## Goal of the exercise
Every entry must be set down exactly in the answer; no pictures should appear.

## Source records

-------------------------

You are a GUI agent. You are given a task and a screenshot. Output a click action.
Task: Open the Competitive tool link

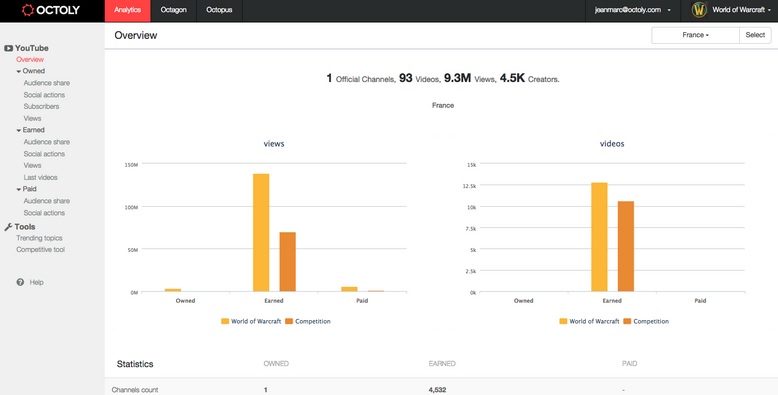click(41, 250)
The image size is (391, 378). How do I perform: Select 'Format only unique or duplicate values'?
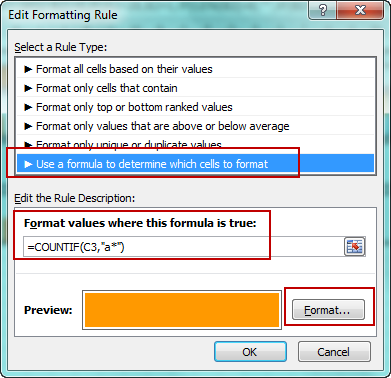(x=195, y=145)
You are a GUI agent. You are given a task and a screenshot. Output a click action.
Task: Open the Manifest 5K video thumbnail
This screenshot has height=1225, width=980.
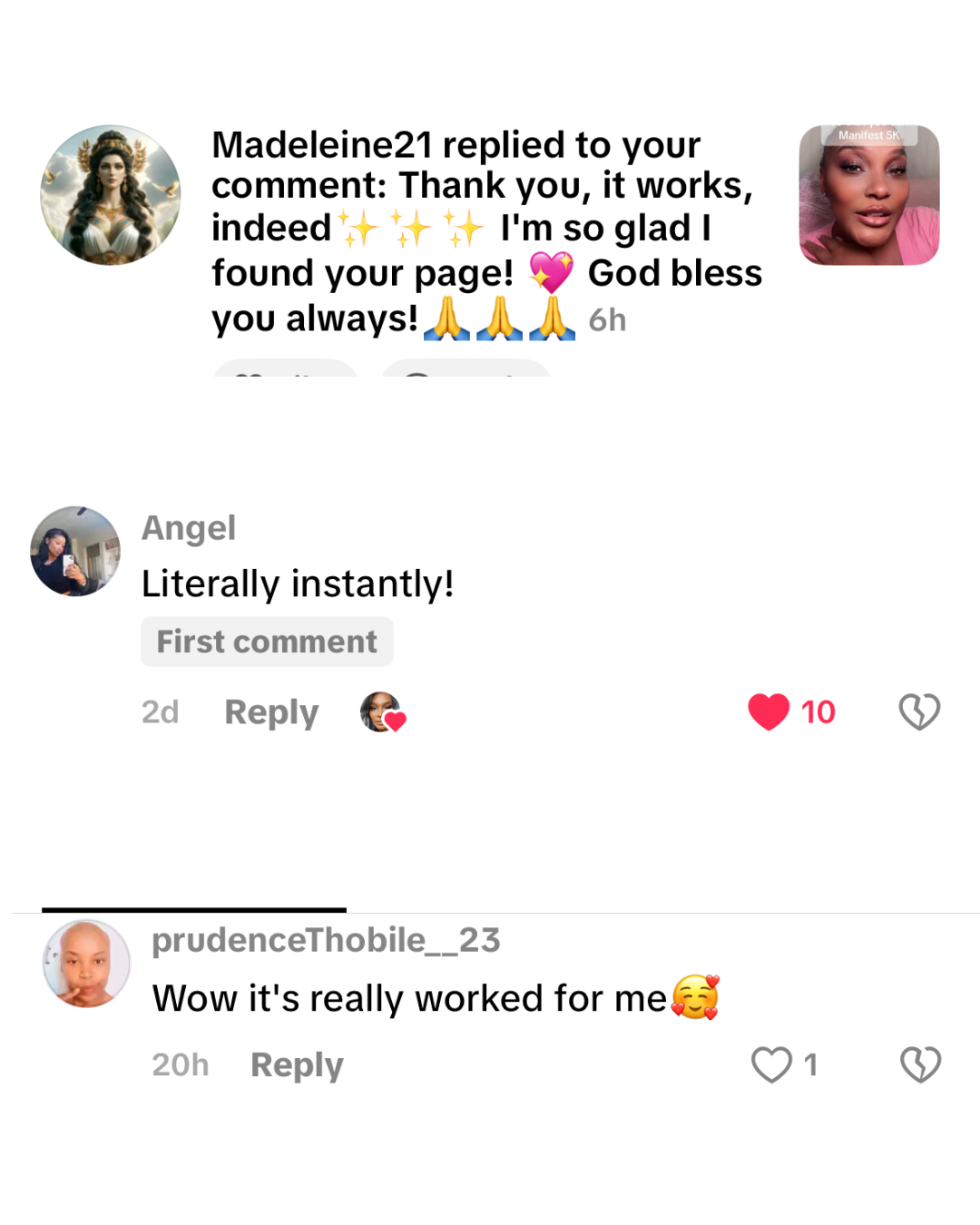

-------------------------

## Response below
You are a GUI agent. You are given a task and a screenshot. Output a click action.
Task: Open the Competitive tool link

click(41, 250)
The image size is (391, 378). How do I perform: Select 'Format only unique or duplicate values'?
(x=195, y=145)
You are a GUI agent. You are given a task and a screenshot. Output a click action.
Task: Open the Manifest 5K video thumbnail
This screenshot has height=1225, width=980.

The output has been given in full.